In the first few years of the 19th century there is much talk in Washington of the possibility of water transport across the entire continent. The northeastern states could perhaps be linked to the Great Lakes (the Erie Canal is begun in 1817 after long preparations), and the river systems of the Ohio and the Mississippi are already the commercial backbone of the regions now being opened to American settlement.

The Missouri flows into the Mississippi from uncharted regions to the west. What if its waters offered a gateway through to the Pacific? The advantages would be enormous. Early in 1803 congress votes funds for an expedition to discover 'water communication across this continent'.
 










Later in 1803 the completion of the Louisiana Purchase gives the proposed expedition a new topicality. The explorers will be investigating territory which now belongs to the United States, at any rate as far west as the Rockies.

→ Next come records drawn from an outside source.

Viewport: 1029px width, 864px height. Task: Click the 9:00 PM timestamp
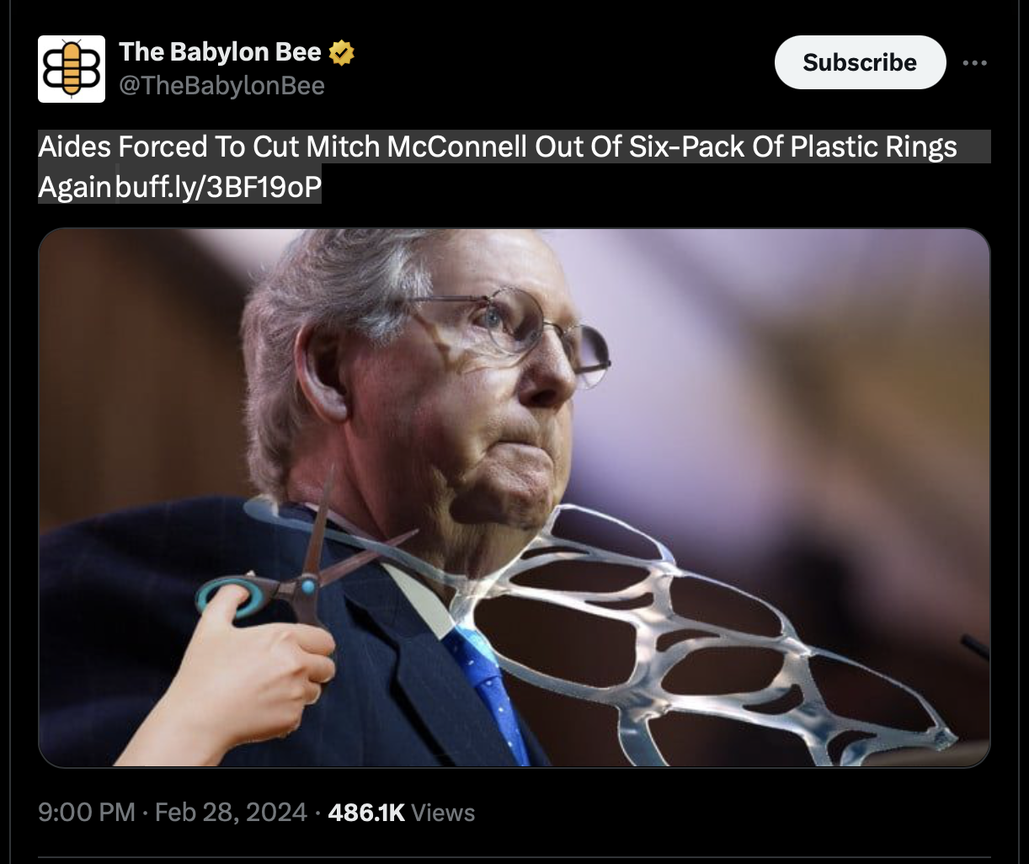tap(86, 813)
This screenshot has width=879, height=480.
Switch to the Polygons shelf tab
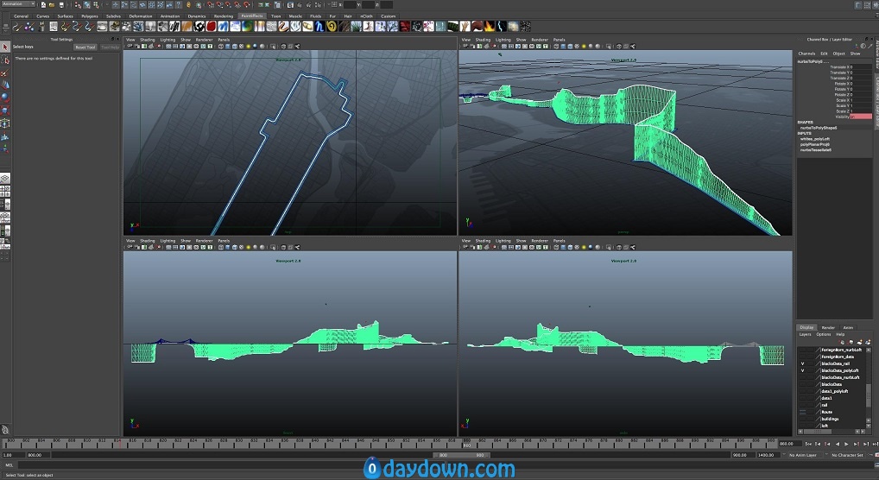[89, 16]
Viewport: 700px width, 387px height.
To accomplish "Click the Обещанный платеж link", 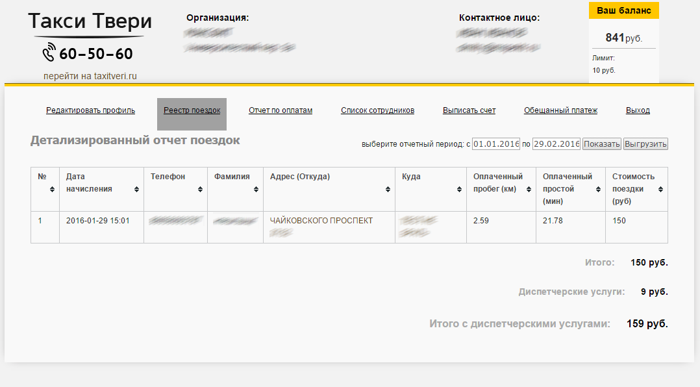I will coord(560,110).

Jefferson has already selected the leader of the expedition - Merriwether Lewis, an army captain who has been the President's secretary since 1801 and who has been preparing himself for the task by taking courses in botany, zoology and the skills of finding one's location by the stars. Lewis proposes that he share the command with an army lieutenant, William Clark.
 







Jefferson gives the two men detailed instructions as to their duties. They are to keep journals recording information about the Indian tribes they encounter, plant and animal life, mineral and commercial opportunities, climate, temperature and description of the terrain.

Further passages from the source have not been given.